*WORK TO BE COMPLETED*:
Up to and including the line containing "Open thumbnail of", retype each line of the listing below exactly, beginning with the first.
[Opening DATA FOR REVIEW section]
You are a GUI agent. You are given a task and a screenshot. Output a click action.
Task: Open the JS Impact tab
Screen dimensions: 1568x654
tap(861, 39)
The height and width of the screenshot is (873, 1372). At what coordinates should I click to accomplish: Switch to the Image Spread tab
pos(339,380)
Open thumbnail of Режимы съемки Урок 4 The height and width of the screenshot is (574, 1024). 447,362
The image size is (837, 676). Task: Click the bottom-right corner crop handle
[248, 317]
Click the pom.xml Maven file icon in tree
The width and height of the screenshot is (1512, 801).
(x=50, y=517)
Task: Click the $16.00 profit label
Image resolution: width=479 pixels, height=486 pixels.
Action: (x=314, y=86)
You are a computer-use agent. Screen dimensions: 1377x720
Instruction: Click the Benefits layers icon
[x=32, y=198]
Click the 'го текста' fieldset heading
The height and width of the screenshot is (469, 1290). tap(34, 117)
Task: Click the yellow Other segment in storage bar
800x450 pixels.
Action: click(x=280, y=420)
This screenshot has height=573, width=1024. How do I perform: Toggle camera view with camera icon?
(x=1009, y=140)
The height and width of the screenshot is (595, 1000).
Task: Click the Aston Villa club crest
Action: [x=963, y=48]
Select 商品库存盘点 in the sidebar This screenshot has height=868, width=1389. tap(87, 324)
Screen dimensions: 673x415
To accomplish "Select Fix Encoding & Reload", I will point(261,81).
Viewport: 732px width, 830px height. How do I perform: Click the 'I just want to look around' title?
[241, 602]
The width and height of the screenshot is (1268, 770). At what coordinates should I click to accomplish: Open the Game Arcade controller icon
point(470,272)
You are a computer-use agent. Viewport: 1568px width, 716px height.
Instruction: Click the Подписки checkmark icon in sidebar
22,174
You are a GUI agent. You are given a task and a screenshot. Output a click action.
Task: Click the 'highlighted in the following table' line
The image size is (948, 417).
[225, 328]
[Closing DATA FOR REVIEW section]
*ANSWER TO THIS PROBLEM*:
You are a GUI agent. You are given a task and a screenshot. Output a click action.
Task: Open the JS Impact tab
Screen dimensions: 1568x654
tap(861, 39)
The height and width of the screenshot is (873, 1372). At what coordinates should I click to accomplish: Switch to the Image Spread tab
pos(339,380)
Open thumbnail of Режимы съемки Урок 4 The height and width of the screenshot is (574, 1024). 447,362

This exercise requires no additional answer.